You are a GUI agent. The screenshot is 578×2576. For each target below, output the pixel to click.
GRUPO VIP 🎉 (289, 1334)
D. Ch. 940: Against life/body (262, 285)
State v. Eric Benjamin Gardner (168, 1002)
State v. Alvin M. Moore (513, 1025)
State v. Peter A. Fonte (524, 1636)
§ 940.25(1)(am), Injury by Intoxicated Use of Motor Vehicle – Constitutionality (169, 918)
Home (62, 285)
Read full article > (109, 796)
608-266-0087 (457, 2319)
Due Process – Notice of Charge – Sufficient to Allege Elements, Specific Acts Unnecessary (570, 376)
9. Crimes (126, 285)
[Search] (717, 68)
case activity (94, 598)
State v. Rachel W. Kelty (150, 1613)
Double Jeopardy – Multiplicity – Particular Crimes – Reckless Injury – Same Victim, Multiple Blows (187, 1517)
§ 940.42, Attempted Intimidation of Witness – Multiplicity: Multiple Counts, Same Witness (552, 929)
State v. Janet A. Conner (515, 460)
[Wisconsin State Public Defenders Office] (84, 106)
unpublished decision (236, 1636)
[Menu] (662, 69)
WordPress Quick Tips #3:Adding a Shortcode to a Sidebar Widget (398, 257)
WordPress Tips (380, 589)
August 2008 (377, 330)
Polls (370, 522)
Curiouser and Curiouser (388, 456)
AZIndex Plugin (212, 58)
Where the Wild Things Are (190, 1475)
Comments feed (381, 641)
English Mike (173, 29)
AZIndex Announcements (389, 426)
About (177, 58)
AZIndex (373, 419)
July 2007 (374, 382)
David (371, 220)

* * *

**What the exercise asks:** Every entry is to be retyped word for word.

**Reply:**
You are a GUI agent. The screenshot is 578×2576. For each target below, output the pixel to click.
GRUPO VIP 🎉 (289, 1334)
D. Ch. 940: Against life/body (262, 285)
State v. Eric Benjamin Gardner (168, 1002)
State v. Alvin M. Moore (513, 1025)
State v. Peter A. Fonte (524, 1636)
§ 940.25(1)(am), Injury by Intoxicated Use of Motor Vehicle – Constitutionality (169, 918)
Home (62, 285)
Read full article > (109, 796)
608-266-0087 (457, 2319)
Due Process – Notice of Charge – Sufficient to Allege Elements, Specific Acts Unnecessary (570, 376)
9. Crimes (126, 285)
[Search] (717, 68)
case activity (94, 598)
State v. Rachel W. Kelty (150, 1613)
Double Jeopardy – Multiplicity – Particular Crimes – Reckless Injury – Same Victim, Multiple Blows (187, 1517)
§ 940.42, Attempted Intimidation of Witness – Multiplicity: Multiple Counts, Same Witness (552, 929)
State v. Janet A. Conner (515, 460)
[Wisconsin State Public Defenders Office] (84, 106)
unpublished decision (236, 1636)
[Menu] (662, 69)
WordPress Quick Tips #3:Adding a Shortcode to a Sidebar Widget (398, 257)
WordPress Tips (380, 589)
August 2008 (377, 330)
Polls (370, 522)
Curiouser and Curiouser (388, 456)
AZIndex Plugin (212, 58)
Where the Wild Things Are (190, 1475)
Comments feed (381, 641)
English Mike (173, 29)
AZIndex Announcements (389, 426)
About (177, 58)
AZIndex (373, 419)
July 2007 (374, 382)
David (371, 220)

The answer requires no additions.